5.0 out of 5 stars
1922 Complete Oxford Edition of Seven Pillars of Wisdom, Feb 12 2012
Holy smokes GBM "ardent reader!!
Wake up! If you did the smallest amount of research about Lawrence and the history of Seven Pillars, you'd know that this unedited unproofed text is an historical gem.
1919: the first draft:
Lawrence almost completed a first draft in 1919. Late that year, however, his briefcase was stolen while he was changing trains at Reading Station. In it were the Seven Pillars manuscript and some important wartime notes. Despite press reports, nothing was recovered.
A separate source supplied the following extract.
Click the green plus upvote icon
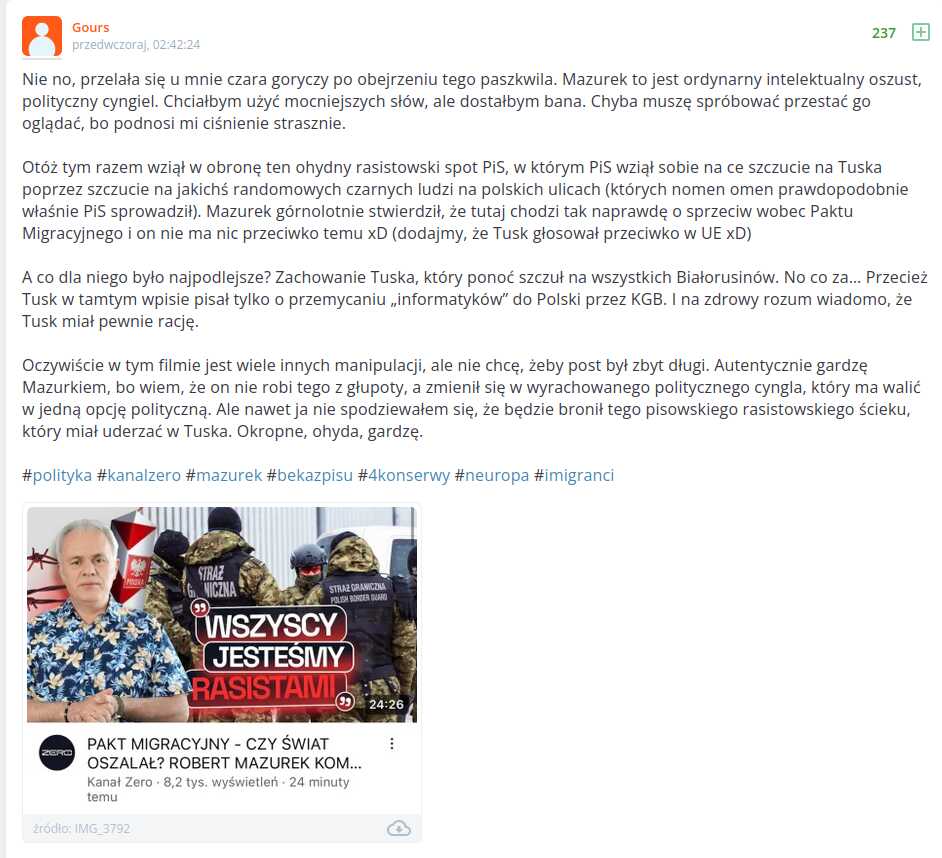This screenshot has width=942, height=858. coord(920,32)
1920: the book is rewritten:
Early in 1920 Lawrence hurriedly wrote out a second version, recreating the book from memory while it was fresh in his mind. The result, over 400,000 words, was reasonably complete but "hopelessly bad as a text". By 1922 Lawrence had rewritten Seven Pillars, checking it wherever he could against contemporary sources. He dreamed that the new version, much more polished than the original, might rank in world literature alongside Moby Dick and The Brothers Karamazof. Later he gave this 1922 manuscript, running to nearly 335,000 words, to the Bodleian Library at Oxford.
1922: the Oxford Times printing
Wishing to circulate the 1922 text among friends and literary critics, he had it typeset at the printing works of the Oxford Times newspaper. To prevent the printers there assembling the book, he sent the chapters in random order. Eight sets of the chapters were printed on a proofing press. As he couldn't afford corrections, they contained innumerable errors.
Lawrence corrected five sets of the proof printing (and later a sixth) and had them bound. In his own copy he made further amendments in response to readers' comments. In May 2001 a collector paid nearly a million dollars for it, at Christies New York.
Those privileged to read the 1922 version (soon dubbed the 'Oxford Text') were extraordinarily impressed. In a private letter to Prime Minister Stanley Baldwin, Bernard Shaw wrote: "The Work is a masterpiece, one of the few very best of its kind in the world."